Imagine Bob's graph of health over time is sin(t) and his graph of exercise is cos(t), with negative values corresponding to being a couch potato. At first glance, health and exercise have nothing to do with each other, since their correlation is zero. At second glance, maybe exercise determines health with a π/2 lag. At third glance, maybe it determines health with a 3π/2 lag and a minus sign. At fourth glance, maybe exercise determines the derivative of health. You'll find similar problems with any bounded functions over a long timespan, not just sin and cos.
Instead of correlation fishing, let's investigate causation like real scientists, with graphs. Smoking causes tar in the lungs, tar is correlated with cancer, and for any fixed value of "tar" the values of "smoking" and "cancer" are conditionally uncorrelated. So there cannot be a trait that causes both smoking and cancer independently: the causation must go through tar, which we know is caused by smoking. Therefore smoking causes cancer.
But imagine there's a trait that gives you a "set point" of X tar, continually adjusting your desire to smoke and compensating for external factors, and also gives you X risk of cancer. Then the above will still hold, but quitting smoking won't help you.

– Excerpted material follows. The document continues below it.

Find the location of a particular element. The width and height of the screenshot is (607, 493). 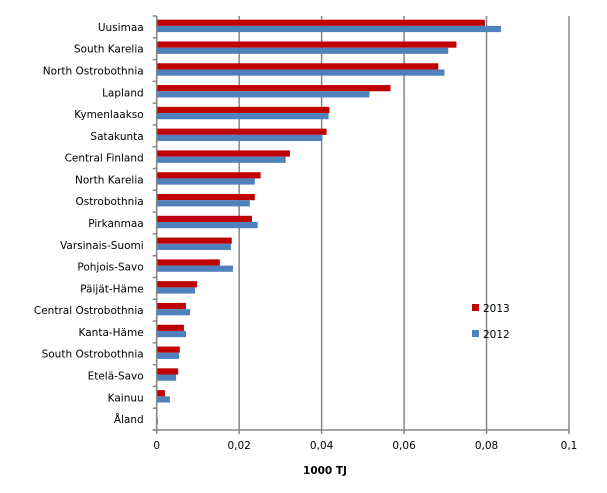

x-tick-label: 0 is located at coordinates (156, 446).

Forget graphs. Let's use the golden standard of determining causation: a randomized controlled experiment. Does skydiving increase risk of death? Yes, if we force a random half of all people to skydive, more of them will die than in the control group.
But now take a random half of all people and force them not to skydive. Those who didn't skydive anyway will be unaffected, but those who skydived might change their behavior. What if they switch to something more dangerous, like basejumping, because getting the same thrill by safer skydiving is no longer available? Then this experiment also leads to more deaths, and our question about causation remains unanswered.
If we can't trust correlations, graphs, or experiments - what can we trust? What, in the end, is causation?